Roscolux Cyc Diffusions and Silks (R120-R127) have one shiny side and one textured dull side. When used in cyc lights, which side goes toward the lamp? Does it matter?

"Students" only for one week, please.


----------



## TimMc (Aug 10, 2020)

Bonus point question - when used in cyc lights does the orientation of the texture matter? Defend your answer.


----------



## JonCarter (Aug 17, 2020)

Unbelievable! Where are those youngsters??


----------



## techieman33 (Aug 18, 2020)

JonCarter said:


> Unbelievable! Where are those youngsters??
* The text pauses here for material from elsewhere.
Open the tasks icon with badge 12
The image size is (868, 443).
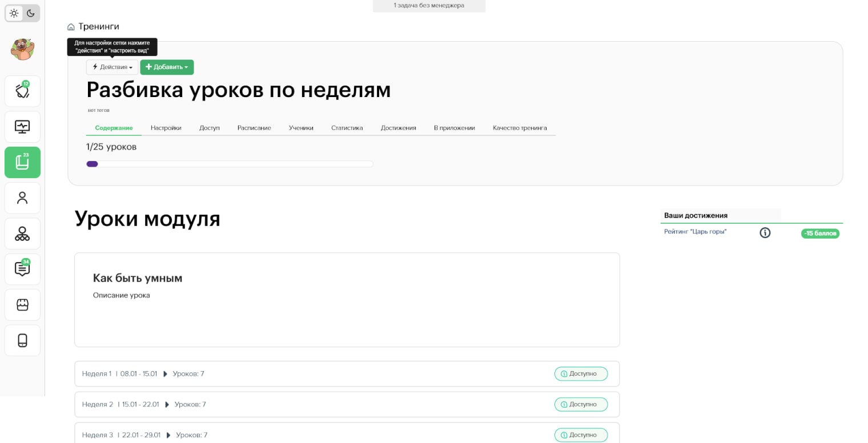coord(22,91)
I wonder how many students are still hanging around here with their schools theaters having been shut down for so long, and not much hope for them to open back up anytime soon.


----------



## JonCarter (Aug 18, 2020)

But even with their school theatres shut down, the _serious_ ones should still be thinking, reading, thinking, reading . . .


----------



## josh88 (Aug 19, 2020)

TimMc said:


> Bonus point question - when used in cyc lights does the orientation of the texture matter? Defend your answer.


Yes. Vertical lines/horizontal spread, horizontal lines/vertical spread, lines at 45 degrees/what is wrong with you...


----------



## DarthScooby (Nov 29, 2022)

Does anyone have an answer to this question? I’ve been trying to find out as we are about to get replacement gels because all of ours are burned and I want to do this correctly.


----------



## JonCarter (Nov 30, 2022)

Direction of spread is as Josh sez. As to toward or away from the light source, we always put the textured side away from the heat on the thinking that the texture is probably rolled into the (soft) plastic during manufacture and keeping it away from heat and in free air would keep it cooler and less likely to deform.


----------



## derekleffew (Dec 1, 2022)

Thank you Jon, I couldn't have said it better myself. So we have the definitive answer of the week only 2 1/2 years later. 
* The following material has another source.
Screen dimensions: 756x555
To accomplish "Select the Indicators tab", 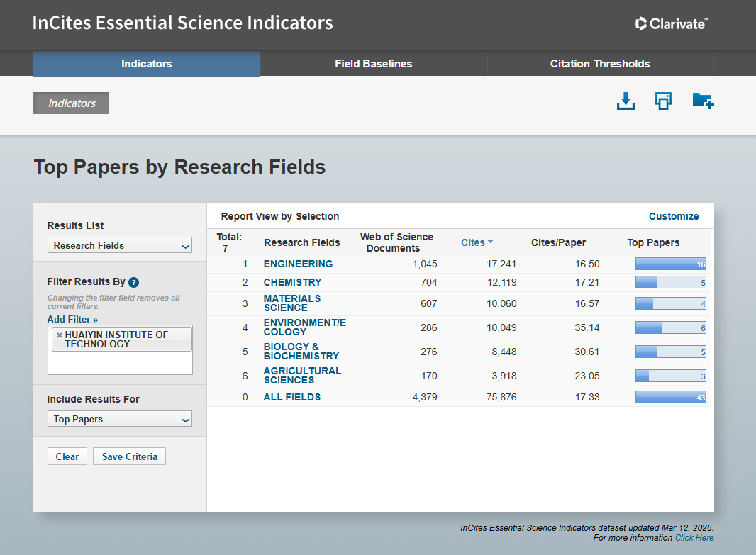I will click(146, 64).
This leads us into the next discussion (and very old thread https://www.controlbooth.com/threads/diffusion-or-color-media-which-goes-first.9410/ ), "What goes first, color or frost?" By your heat logic, color goes toward the lamp and then diffusion with texture on the outside. Seperate frames or not, electrician's choice. I think the answer might change if one were talking about say R84+R104 in a cyclight vs. L202+R132 in a Leko.
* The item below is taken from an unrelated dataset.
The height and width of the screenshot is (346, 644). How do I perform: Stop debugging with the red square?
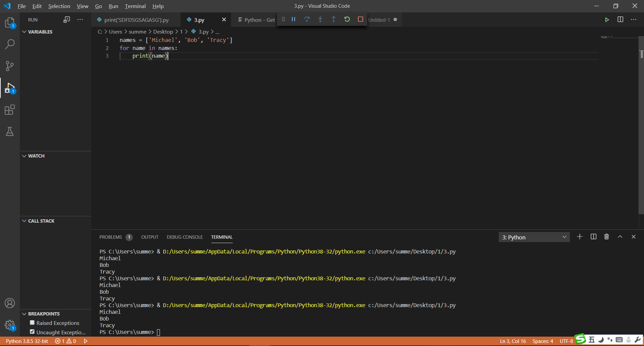[361, 19]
I've seen pigment of coated color media leach onto the frost and I don't think whichway toward the lamp made any difference. Here, separate frames is the only option and the color must be tight enough in the frame not to touch.


----------



## RickR (Dec 1, 2022)

Which do you want to protect the color or the frost? IMHO color is always more delicate.


----------



## TimMc (Dec 1, 2022)

RickR said:


> Which do you want to protect the color or the frost? IMHO color is always more delicate.


And most likely to be noticed by the designer. Disney Theatrical has a lamp & color media replacement schedule for all their touring productions... can't have any washed out color or darkening lamps for Lion King, ya know!


----------



## JonCarter (Dec 1, 2022)

Thanks for the kind words, Derek. (Shall I say that I was waiting for all the newbies to have a chance at the question?)


----------